Seriously, it took me a year to post before and after pictures because I was so ashamed of what I had done to my body and I still wasn't quite confident in the new me. Could that really be me in the photos?
I had these crazy thoughts such as: I might not keep this weight off so why would I be proud of what was accomplished in me. Sometimes we can be so self-destructive. It wasn't until I started this blog that I was released from the prison I put myself in. I would share my before and after photos with a few friends, here and there...but the whole world...no way!
There is also the balance in how my physical body has changed and dressing modestly. I work very hard teaching my girls about modesty. As a Christian, it is so important that we not distract others with our physical nature but always point people to Christ. So it is a delicate balance of being proud of my accomplishments yet, humble enough to know that it wasn't in my own strength that I am where I am today.

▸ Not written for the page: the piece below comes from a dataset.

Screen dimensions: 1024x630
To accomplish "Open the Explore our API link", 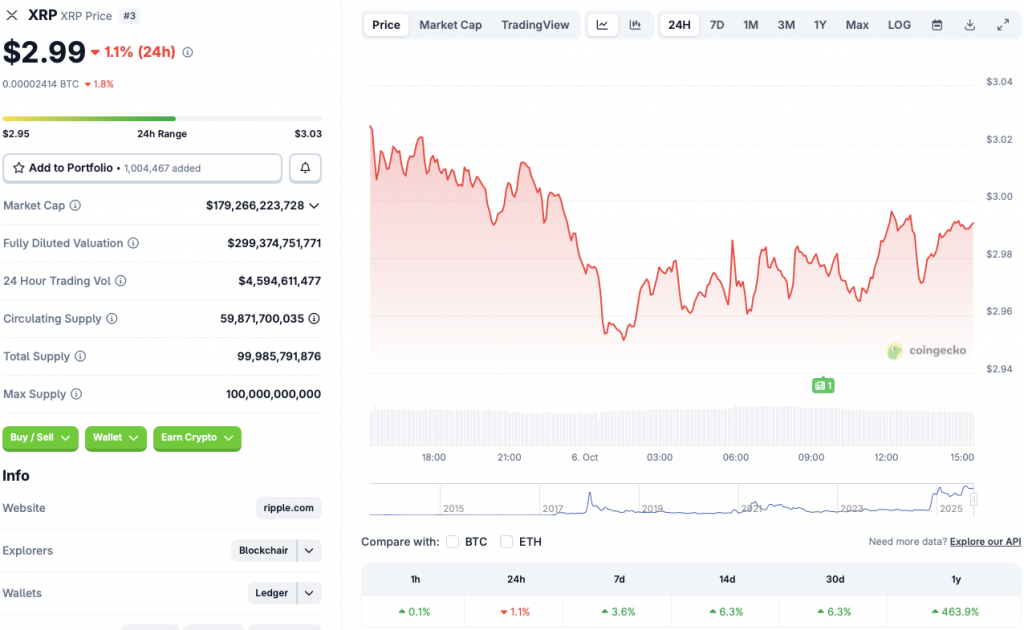I will 985,542.
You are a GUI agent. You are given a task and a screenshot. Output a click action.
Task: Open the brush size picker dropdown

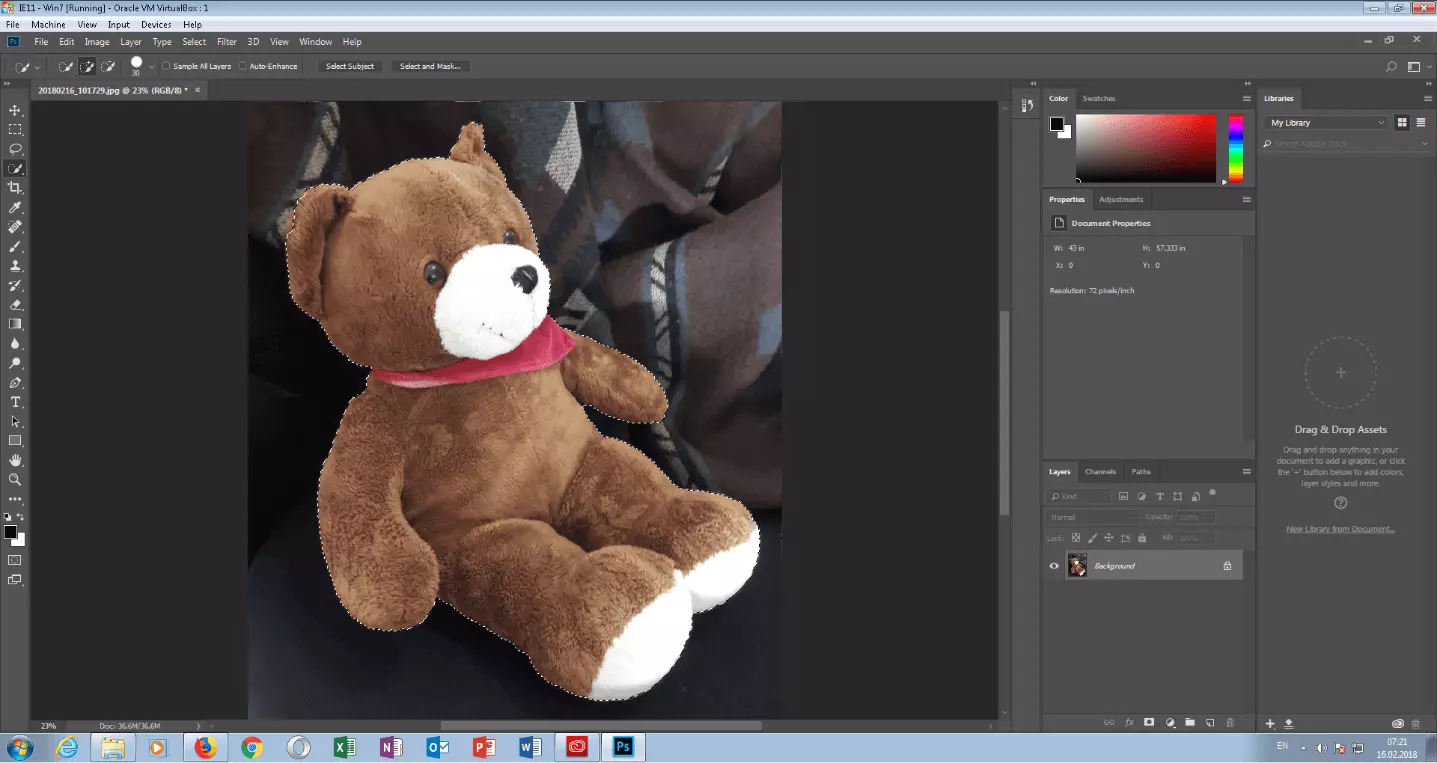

I teach my girls that we should dress modestly. So, I have to set an example in what is appropriate. They learn by seeing what I do, not in what I tell them to do. In my teenage years, I dressed quite inappropriately! I didn't realize what it did to the opposite sex. I just liked the attention. I want it to be different for my girls. I want them to know the power they possess with their bodies. God gave them a gift to share but with only one man and that would be their husband. I want it to be a gift they can give to their husband.
Why am I sharing all this with you? Because in the fitness world it is easy to get caught up in what is popular and showing off your new body. But, you can be strong, be proud of your body without being inappropriate. We can be fashionable without being obsessive. Does that make sense?
I had to totally revamp my wardrobe when I went from a size 16 to a size 8. I didn't know how to dress myself. If I hadn't had God guiding me, I could have easily chosen a road of showing off my new body. But, He thinks I worth MORE than that. This new body is to be cherished because I am HIS temple. I try to always check with my hubby or the girls to make sure I am not wearing something that will detract from what I am here to do. They hold me to a standard and I am glad!
It really all comes down to what we are focused on in this life. Is it just about me or is it about a change inside that prepares us for what Christ has for us to do in this life?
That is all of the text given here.